The Bible says that Christ died on the cross on a day called Good Friday. According to the Bible, Jesus was then resurrected and came back to life on Easter Sunday.
Easter is on different dates each year, between 21 March and 25 April, depending on when there's a full moon in Spring.
Many Christians usually spend time at church in thought, prayer and celebration of Jesus Christ's life, and may get together with friends and family for a special meal.
Due to coronavirus, churches are closed so this year will be very different, although technology means that some sermons will be streamed and many people will still get together but by using video calls instead of in person!
There are also some more modern traditions to mark Easter which are very common - such as Easter eggs, the Easter bunny and chocolate.
But where do these modern traditions come from?
A lot of us may chomp on chocolate eggs at Easter, but originally eating eggs was not allowed by church leaders during the week leading up to Easter (known as Holy Week).
So any eggs laid that week were saved and decorated to make them Holy Week eggs, that were then given to children as gifts.
Victorians adapted the tradition with satin-covered cardboard eggs filled with Easter gifts.
This has now developed into the tradition that many people enjoy today.
The first chocolate eggs appeared in France and Germany in the 19th Century, but they were bitter and hard.
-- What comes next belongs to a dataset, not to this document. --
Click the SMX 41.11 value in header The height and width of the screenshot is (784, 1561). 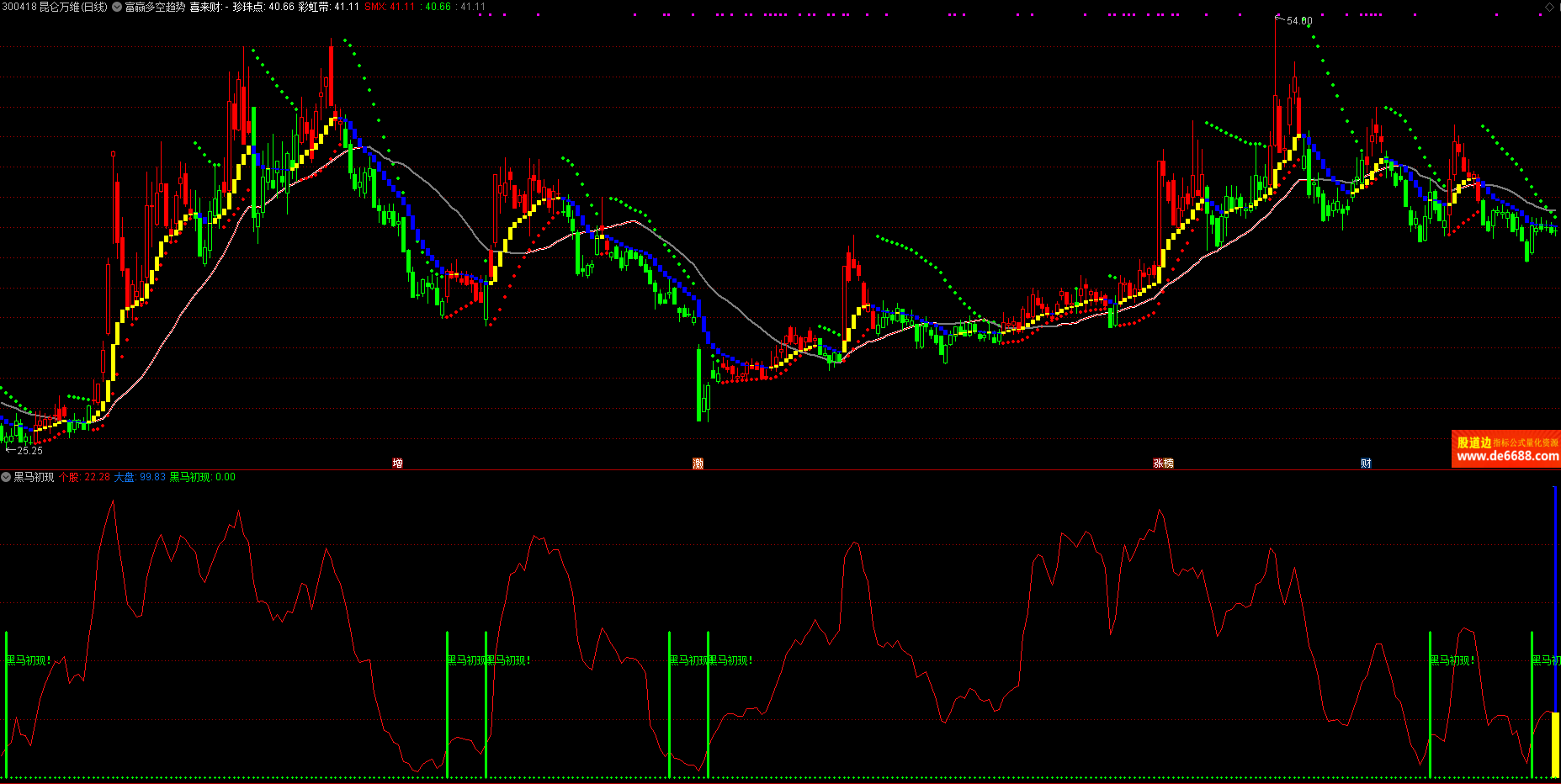click(x=390, y=7)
As chocolate-making techniques improved, hollow eggs like the ones we have today were developed.
They very quickly became popular and remain a favourite tradition with chocolate-lovers today.
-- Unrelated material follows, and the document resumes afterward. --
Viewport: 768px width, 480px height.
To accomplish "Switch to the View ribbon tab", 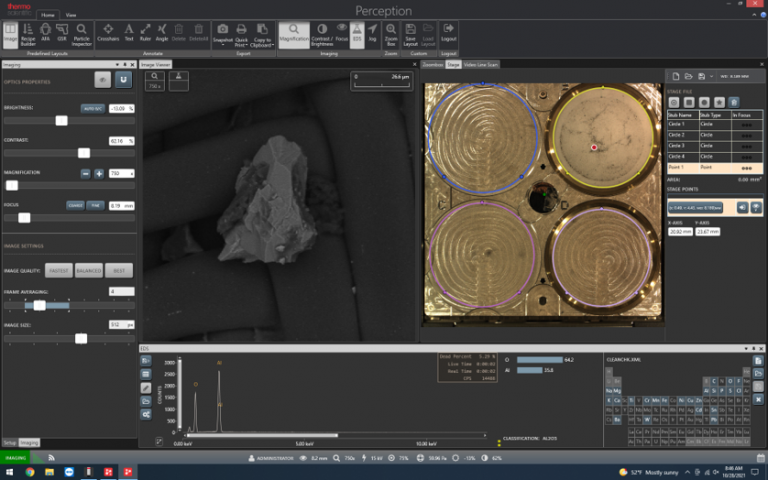I will coord(70,16).
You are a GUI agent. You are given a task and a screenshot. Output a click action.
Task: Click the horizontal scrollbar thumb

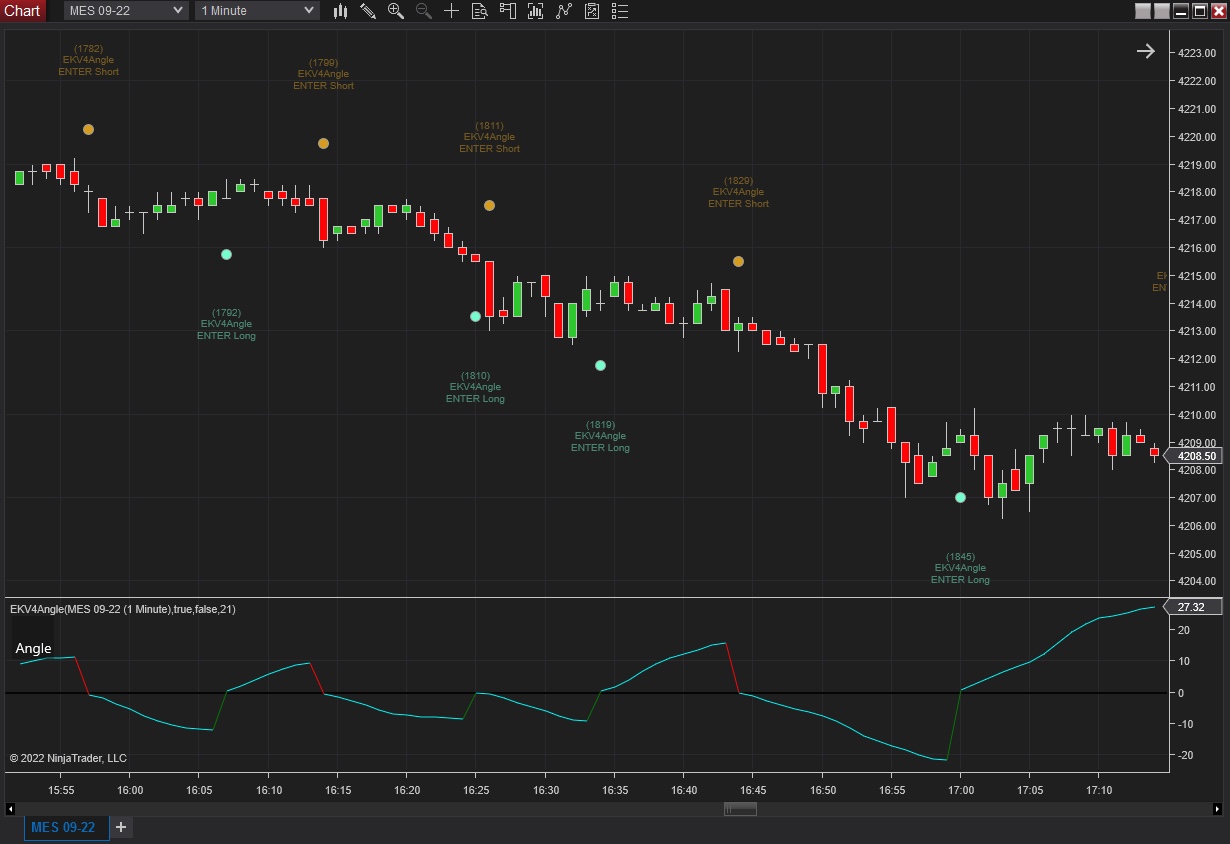[740, 809]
The story of the Easter Bunny is thought to have become common in the 19th Century.
Rabbits usually give birth to a big litter of babies (called kittens), so they became a symbol of new life.
Legend has it that the Easter Bunny lays, decorates and hides eggs as they are also a symbol of new life.
This is why some children might enjoy Easter egg hunts as part of the festival.
It doesn't do all the work alone though!
In Switzerland, Easter eggs are delivered by a cuckoo and in parts of Germany by a fox.